J’étais agenouillé sur la tombe de ma fille quand ma femme a murmuré : « Tu dois la laisser partir. » Mais cette même nuit, une petite voix derrière ma fenêtre a dit : « Papa… laisse-moi entrer, s’il te plaît », et tout ce que je croyais savoir sur ses funérailles et sur ma propre famille a commencé à s’effondrer.

« Appelez les urgences, » aboya-t-il, puis tomba à genoux et posa deux doigts sur mon cou.

Sa main était chaude. Ses doigts tremblaient, mais pas de chagrin.

« Je… je ne sens rien, » dit-il d’une voix forte, juste au moment où Frank entrait par la porte latérale, déjà au téléphone avec l’équipe médicale privée que nous avions sous contrat.

Quelques instants plus tard, deux hommes et une femme en tenue discrète se précipitèrent dans la maison avec un brancard. Ils ressemblaient à des ambulanciers d’une clinique privée. En réalité, c’étaient des gens de confiance de Frank.

Les sanglots de Vanessa remplissaient le couloir pendant qu’ils me soulevaient.

« Je vous en prie, » pleurait-elle. « Faites tout ce que vous pouvez. Il était tellement fragile. Il ne s’est jamais remis de la perte de Chloe. »

Alors qu’on me sortait de la maison, j’entendis la voix de Colby, posée, grave.

« Si le pire arrive, » disait-il à l’un des employés, « il faudra gérer ça discrètement. Inutile d’impliquer trop de monde. Il a toujours demandé de la tranquillité. »

La porte se referma derrière nous.

On ne m’emmena pas à l’hôpital.

On m’emmena dans un petit appartement en ville, l’un de ces refuges que mon père avait fait aménager des années plus tôt « en cas d’urgence ». J’avais ri quand il me l’avait montré, jamais je n’aurais imaginé que je finirais un jour sur le lit étroit de cette pièce, à écouter le bourdonnement de la ville derrière la fenêtre pendant que le monde entier croyait que j’avais rendu mon dernier souffle, brisé par le chagrin.

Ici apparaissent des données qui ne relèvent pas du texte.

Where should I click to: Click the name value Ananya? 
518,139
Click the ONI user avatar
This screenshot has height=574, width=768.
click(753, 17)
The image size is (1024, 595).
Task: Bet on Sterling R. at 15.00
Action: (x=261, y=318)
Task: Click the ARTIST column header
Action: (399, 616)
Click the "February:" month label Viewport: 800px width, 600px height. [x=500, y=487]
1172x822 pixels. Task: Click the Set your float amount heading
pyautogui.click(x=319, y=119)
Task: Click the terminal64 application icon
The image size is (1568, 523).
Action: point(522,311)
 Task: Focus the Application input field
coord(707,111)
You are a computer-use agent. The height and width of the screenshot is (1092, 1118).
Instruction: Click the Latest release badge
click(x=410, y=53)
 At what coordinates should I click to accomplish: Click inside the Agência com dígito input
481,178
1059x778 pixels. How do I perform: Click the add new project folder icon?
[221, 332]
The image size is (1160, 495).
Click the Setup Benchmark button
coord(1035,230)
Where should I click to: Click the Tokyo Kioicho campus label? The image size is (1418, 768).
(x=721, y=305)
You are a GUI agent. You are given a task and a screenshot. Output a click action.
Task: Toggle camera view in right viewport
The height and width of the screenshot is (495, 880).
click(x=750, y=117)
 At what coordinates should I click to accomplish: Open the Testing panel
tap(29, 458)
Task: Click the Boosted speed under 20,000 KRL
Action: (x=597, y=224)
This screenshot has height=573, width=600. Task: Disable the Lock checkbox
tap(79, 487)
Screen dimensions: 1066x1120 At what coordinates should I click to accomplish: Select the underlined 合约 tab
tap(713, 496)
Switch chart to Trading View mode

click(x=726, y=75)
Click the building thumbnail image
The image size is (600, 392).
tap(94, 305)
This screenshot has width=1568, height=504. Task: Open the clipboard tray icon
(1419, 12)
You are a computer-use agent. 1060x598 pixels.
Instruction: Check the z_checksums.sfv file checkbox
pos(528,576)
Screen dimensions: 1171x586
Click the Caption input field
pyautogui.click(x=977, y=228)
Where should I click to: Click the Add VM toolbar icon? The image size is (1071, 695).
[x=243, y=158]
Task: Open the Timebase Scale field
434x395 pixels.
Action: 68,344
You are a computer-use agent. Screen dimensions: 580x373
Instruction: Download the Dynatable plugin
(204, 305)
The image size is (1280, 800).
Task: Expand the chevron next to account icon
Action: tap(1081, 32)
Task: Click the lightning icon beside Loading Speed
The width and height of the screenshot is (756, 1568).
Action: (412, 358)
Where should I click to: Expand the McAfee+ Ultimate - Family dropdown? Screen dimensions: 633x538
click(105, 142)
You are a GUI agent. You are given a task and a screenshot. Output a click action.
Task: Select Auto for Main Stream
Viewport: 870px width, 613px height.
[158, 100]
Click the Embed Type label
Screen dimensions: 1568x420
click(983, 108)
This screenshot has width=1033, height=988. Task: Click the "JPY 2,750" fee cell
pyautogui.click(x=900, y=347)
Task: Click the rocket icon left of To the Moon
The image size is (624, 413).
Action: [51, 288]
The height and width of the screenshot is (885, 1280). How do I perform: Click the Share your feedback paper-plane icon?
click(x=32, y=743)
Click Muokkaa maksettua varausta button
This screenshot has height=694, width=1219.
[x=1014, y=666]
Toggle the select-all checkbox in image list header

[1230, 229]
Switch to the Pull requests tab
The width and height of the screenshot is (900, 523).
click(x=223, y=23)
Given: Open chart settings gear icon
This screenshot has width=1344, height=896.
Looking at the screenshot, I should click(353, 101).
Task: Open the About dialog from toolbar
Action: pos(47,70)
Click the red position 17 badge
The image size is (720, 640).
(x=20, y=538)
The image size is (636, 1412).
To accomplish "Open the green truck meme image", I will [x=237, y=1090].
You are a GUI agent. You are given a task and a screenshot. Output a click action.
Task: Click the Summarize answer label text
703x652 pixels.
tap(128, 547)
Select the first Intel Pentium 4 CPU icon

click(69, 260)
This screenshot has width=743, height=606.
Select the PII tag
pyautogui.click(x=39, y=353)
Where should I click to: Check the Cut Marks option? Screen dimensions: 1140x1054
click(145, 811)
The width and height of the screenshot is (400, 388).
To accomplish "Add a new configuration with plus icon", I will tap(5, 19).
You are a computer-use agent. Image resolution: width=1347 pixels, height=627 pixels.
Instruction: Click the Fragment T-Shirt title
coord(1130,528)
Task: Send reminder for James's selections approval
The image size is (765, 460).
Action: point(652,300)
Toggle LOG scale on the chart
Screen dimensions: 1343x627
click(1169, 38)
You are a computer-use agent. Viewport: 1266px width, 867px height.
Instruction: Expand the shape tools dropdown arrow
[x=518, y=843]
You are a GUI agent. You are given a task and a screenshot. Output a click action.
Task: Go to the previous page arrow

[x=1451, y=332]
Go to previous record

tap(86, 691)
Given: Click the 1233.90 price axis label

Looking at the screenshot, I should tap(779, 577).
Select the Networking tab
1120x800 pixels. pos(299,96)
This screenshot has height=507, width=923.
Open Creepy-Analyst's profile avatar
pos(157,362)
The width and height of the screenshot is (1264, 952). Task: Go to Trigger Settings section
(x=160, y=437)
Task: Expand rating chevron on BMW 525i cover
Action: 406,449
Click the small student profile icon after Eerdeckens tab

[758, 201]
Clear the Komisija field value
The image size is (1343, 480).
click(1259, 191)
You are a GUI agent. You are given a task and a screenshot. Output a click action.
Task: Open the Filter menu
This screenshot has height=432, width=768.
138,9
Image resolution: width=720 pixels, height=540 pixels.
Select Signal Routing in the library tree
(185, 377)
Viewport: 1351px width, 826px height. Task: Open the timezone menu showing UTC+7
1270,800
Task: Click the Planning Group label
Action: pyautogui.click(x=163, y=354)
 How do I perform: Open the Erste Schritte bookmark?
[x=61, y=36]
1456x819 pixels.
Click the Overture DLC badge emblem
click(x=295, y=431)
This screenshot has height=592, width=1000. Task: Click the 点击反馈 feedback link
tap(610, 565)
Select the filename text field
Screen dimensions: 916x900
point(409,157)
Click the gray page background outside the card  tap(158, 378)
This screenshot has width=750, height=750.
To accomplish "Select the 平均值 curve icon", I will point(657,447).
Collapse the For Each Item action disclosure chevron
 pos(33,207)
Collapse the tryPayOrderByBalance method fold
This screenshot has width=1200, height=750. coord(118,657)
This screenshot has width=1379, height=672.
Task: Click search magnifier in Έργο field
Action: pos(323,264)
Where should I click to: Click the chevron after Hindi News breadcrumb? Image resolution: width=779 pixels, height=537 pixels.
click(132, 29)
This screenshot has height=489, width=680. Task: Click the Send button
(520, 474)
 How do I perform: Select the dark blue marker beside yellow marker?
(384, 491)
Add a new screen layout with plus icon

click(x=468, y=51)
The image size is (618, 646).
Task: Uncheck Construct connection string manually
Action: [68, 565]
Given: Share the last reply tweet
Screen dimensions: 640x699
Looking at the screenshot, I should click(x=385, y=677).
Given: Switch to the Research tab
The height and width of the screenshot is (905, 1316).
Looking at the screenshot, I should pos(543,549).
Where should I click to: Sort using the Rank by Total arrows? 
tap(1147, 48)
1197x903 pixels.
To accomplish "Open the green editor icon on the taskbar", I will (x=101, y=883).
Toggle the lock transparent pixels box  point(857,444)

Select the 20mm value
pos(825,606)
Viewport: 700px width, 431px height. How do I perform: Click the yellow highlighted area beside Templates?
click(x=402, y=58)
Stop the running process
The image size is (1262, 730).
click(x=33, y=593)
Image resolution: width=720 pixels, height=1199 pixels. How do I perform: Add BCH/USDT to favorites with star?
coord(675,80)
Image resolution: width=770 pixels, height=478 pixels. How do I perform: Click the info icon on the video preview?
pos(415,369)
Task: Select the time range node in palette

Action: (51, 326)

Quand Frank ouvrit la fermeture éclair du sac noir de transport, je me redressai en inspirant brusquement.

Une seconde plus tard, Chloe surgit du coin où elle attendait, les yeux brillants de larmes. Nous nous sommes serrés l’un contre l’autre comme si le sol risquait de s’ouvrir sous nos pieds.

Cette fois, notre étreinte ne parlait pas de soulagement. Elle parlait de détermination.

Nous avions atteint la phase deux.

Planter le décor

Grâce aux échantillons de tisane et aux comprimés que Frank avait récupérés à la maison, un technicien de laboratoire de confiance confirma ce que nous soupçonnions : le mélange de plantes et de médicaments qu’on m’administrait depuis des semaines suffirait à rendre n’importe qui épuisé, confus et physiquement affaibli à ces doses répétées.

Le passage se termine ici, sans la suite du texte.